What you are asked to do>
Look below for the line with "Task: Click the @Microchip". Retype it and every line after it to the end, exactly, but leave out the pictures.

Available records>
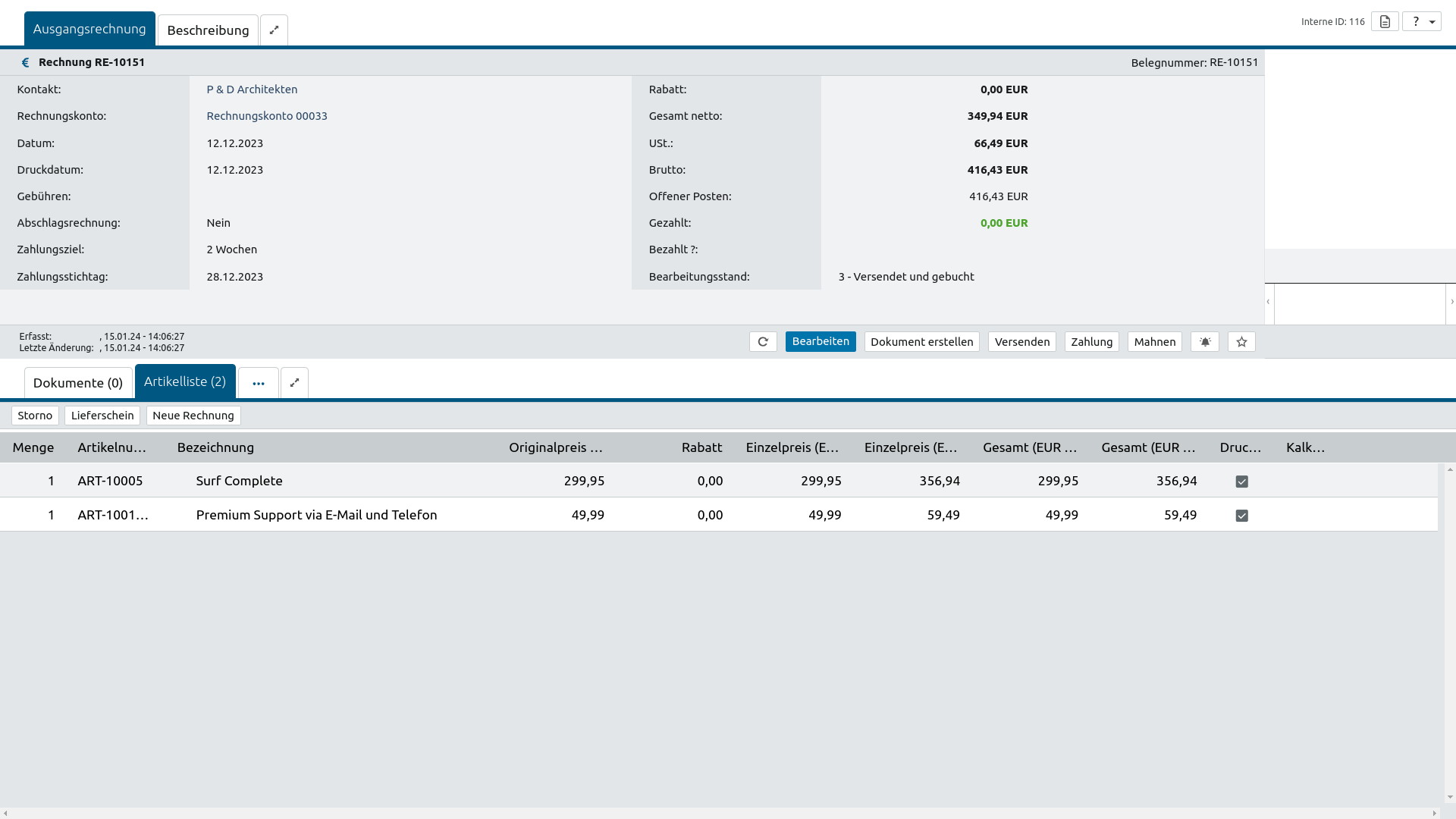Viewport: 1456px width, 819px height.
Task: Expand the upper panel with arrows icon
Action: [274, 30]
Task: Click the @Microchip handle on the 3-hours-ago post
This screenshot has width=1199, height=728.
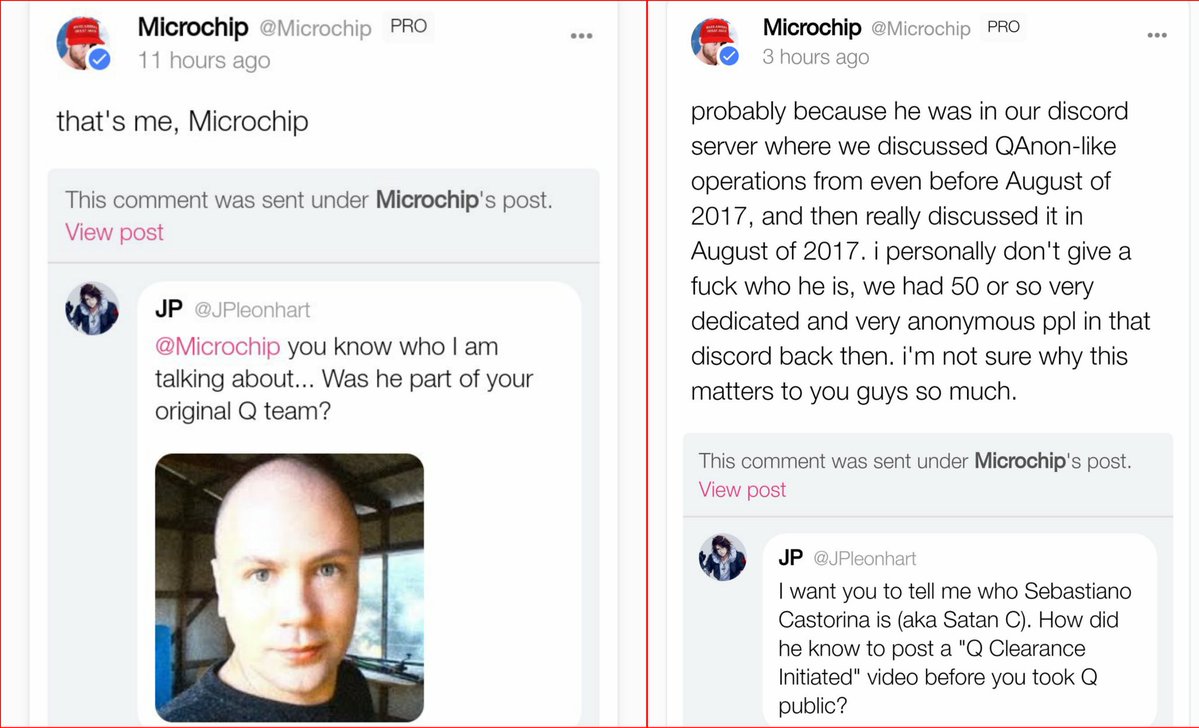Action: [x=920, y=29]
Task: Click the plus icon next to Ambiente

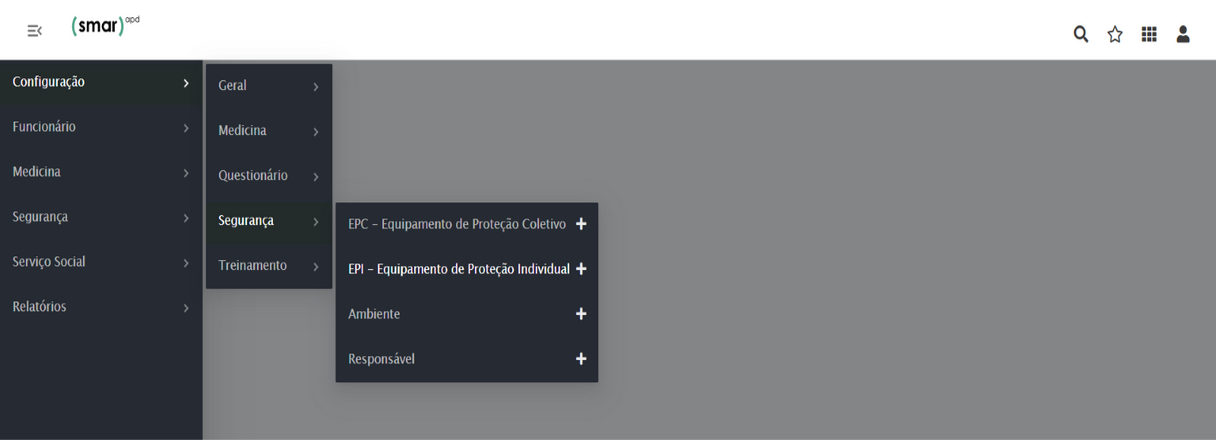Action: point(581,314)
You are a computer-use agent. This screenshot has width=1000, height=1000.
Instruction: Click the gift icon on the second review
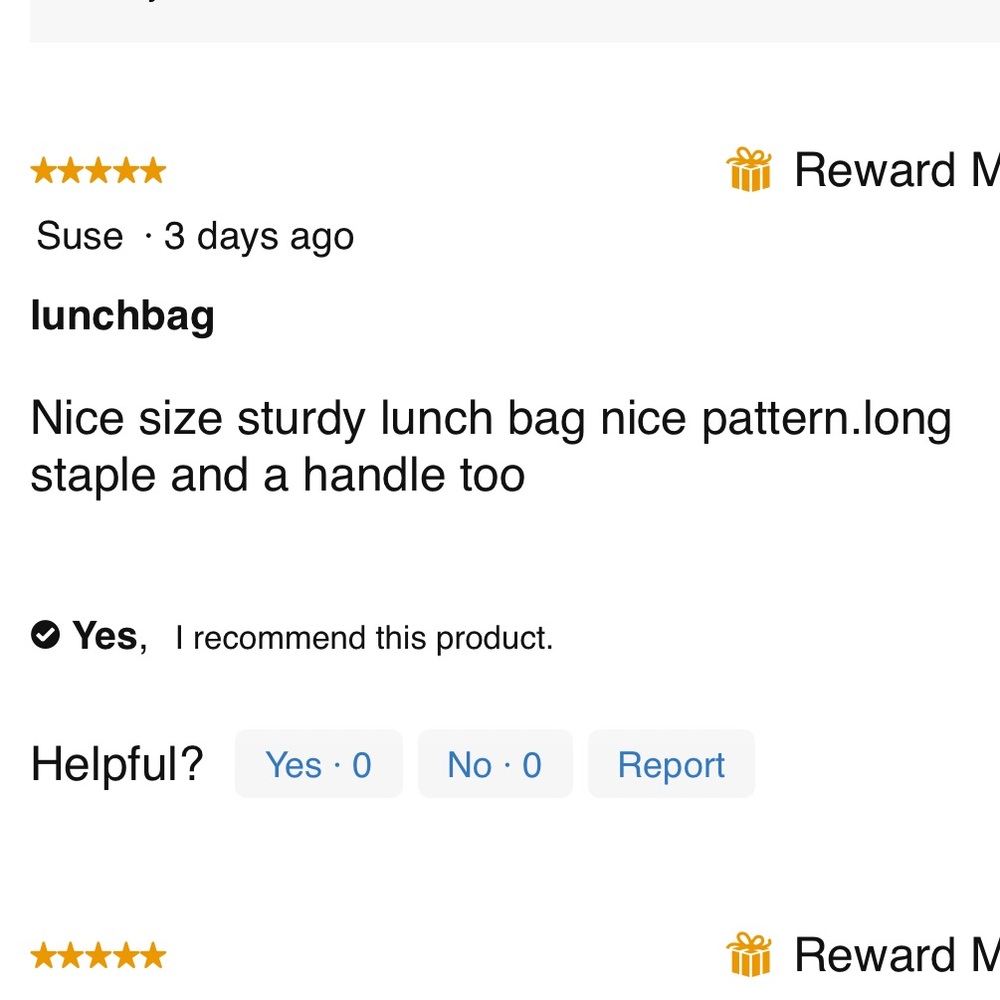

Your response>
Task: Click the @Microchip handle on the 3-hours-ago post
This screenshot has width=1199, height=728.
Action: [x=920, y=29]
Task: Click the plus icon next to Ambiente

Action: point(581,314)
You are a computer-use agent. This screenshot has width=1000, height=1000.
Instruction: Click the gift icon on the second review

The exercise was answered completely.